TASK DIRECTIONS
Write out the lines below exactly, beginning at the one with "Task: Toggle password" and stopping after the one with "Task: Click the Home icon in the top bar"; the pictures are not copied.
★ ★ ★
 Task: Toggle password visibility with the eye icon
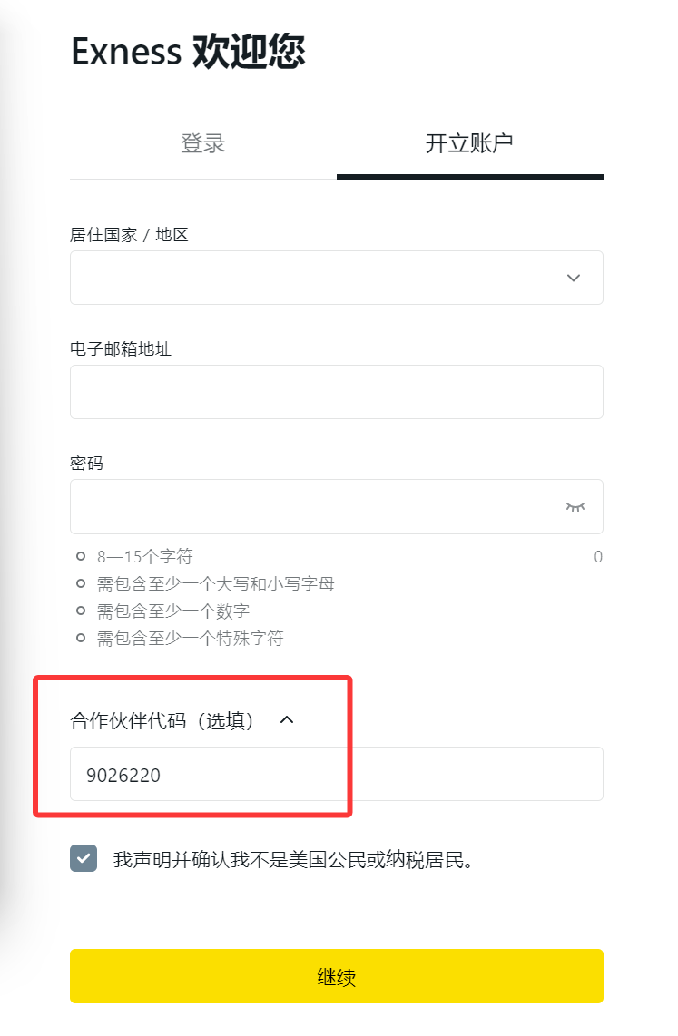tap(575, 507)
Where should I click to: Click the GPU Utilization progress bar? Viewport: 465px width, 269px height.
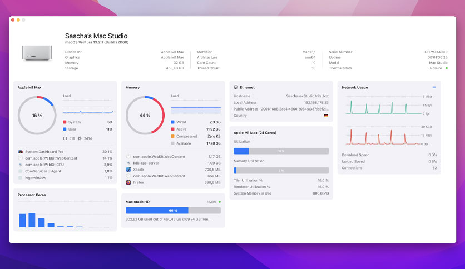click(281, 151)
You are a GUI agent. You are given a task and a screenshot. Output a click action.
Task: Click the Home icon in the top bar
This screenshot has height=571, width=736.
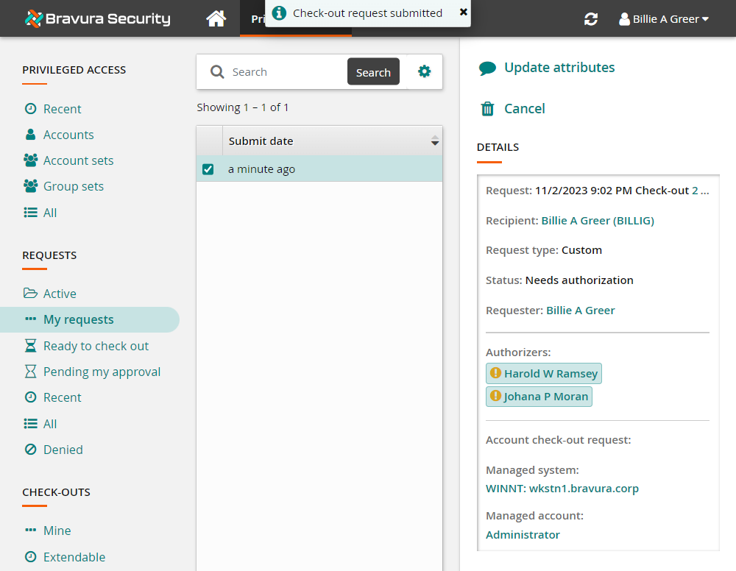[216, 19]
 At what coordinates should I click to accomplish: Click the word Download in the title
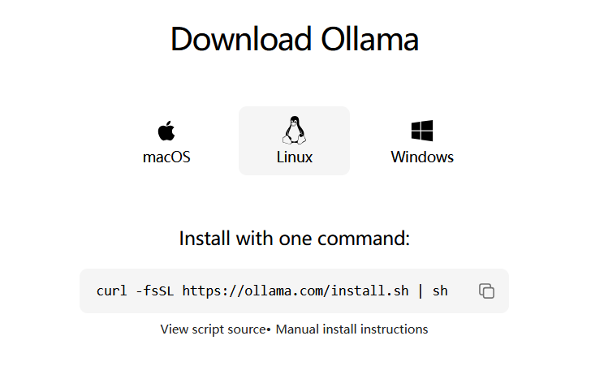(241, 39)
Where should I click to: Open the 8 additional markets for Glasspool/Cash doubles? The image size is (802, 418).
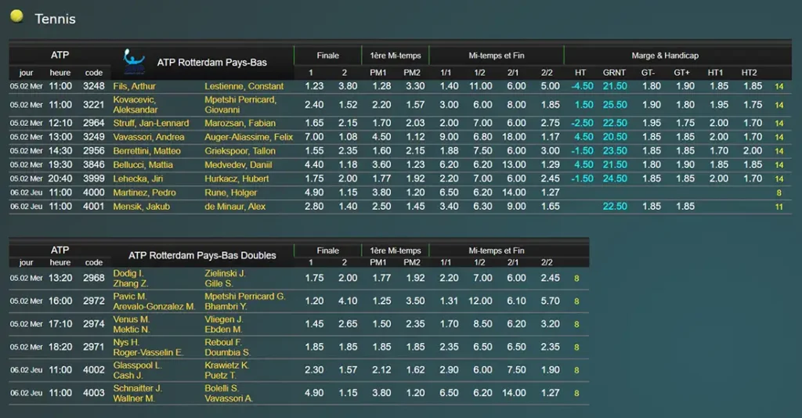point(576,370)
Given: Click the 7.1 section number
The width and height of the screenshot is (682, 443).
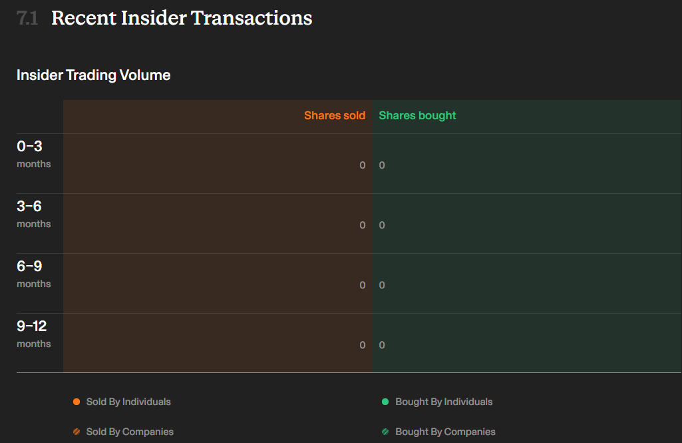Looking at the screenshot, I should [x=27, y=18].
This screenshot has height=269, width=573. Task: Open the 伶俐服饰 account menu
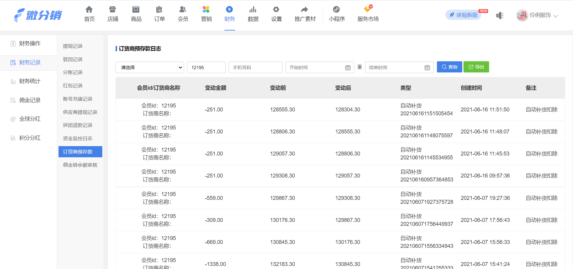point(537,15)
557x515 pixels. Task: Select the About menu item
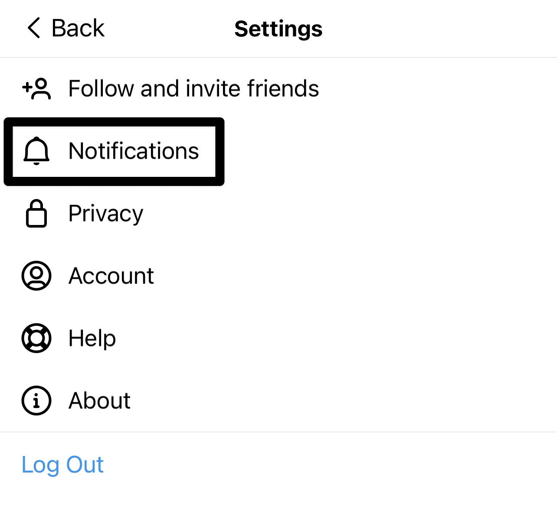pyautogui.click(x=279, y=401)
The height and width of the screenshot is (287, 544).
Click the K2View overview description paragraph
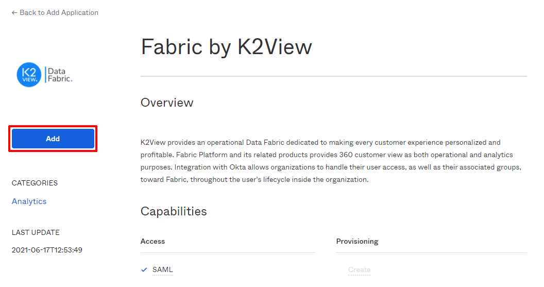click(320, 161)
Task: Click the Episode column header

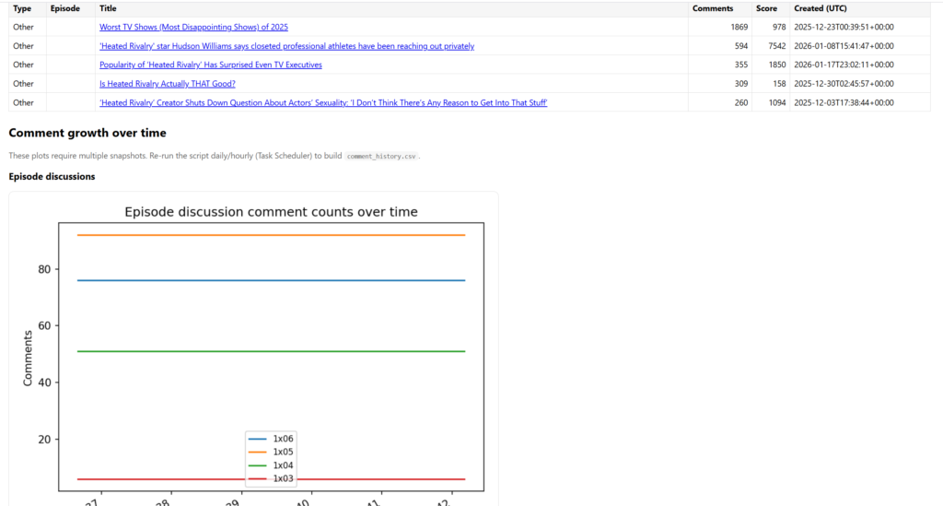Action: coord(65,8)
★ ★ ★
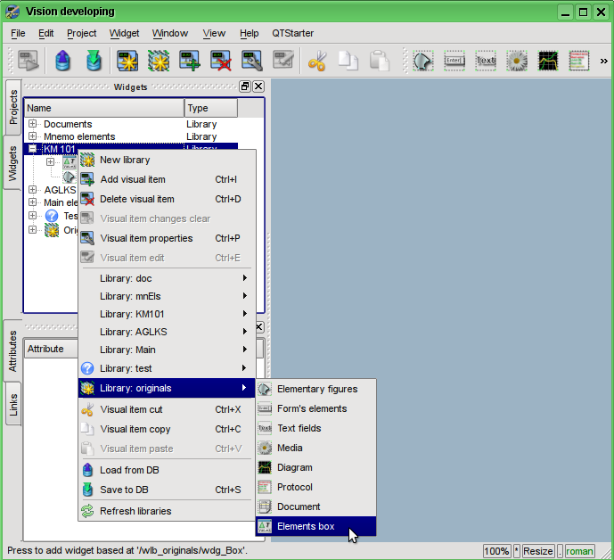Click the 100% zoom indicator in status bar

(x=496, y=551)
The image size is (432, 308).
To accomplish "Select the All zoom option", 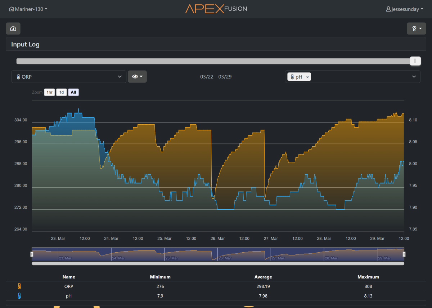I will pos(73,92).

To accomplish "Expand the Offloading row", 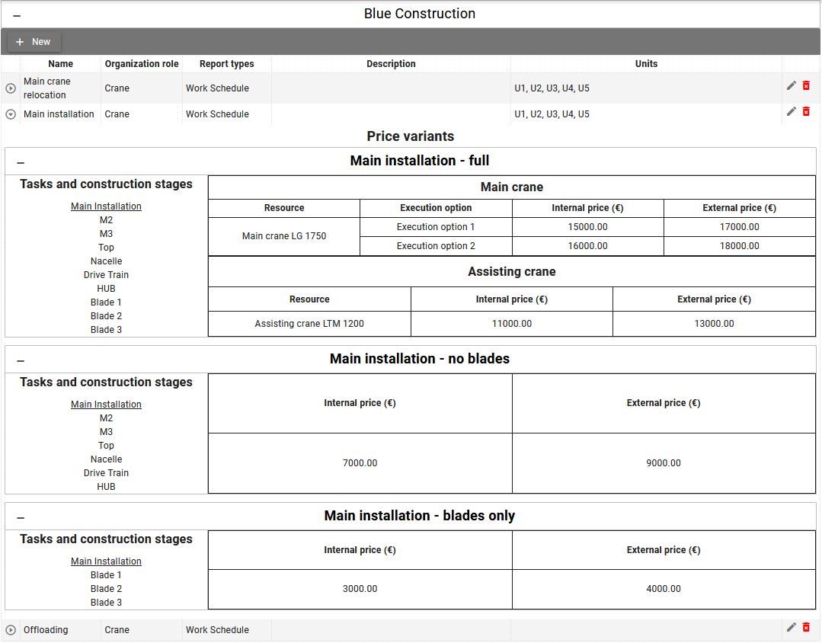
★ ★ ★
RESPONSE AREA
 Task: Toggle password visibility with the eye icon
tap(575, 507)
Where should I click to: Click the GPU Utilization progress bar? Viewport: 465px width, 269px height.
click(281, 151)
You are a GUI agent. You are given a task and a screenshot. Output a click action.
Task: Click the Home icon in the top bar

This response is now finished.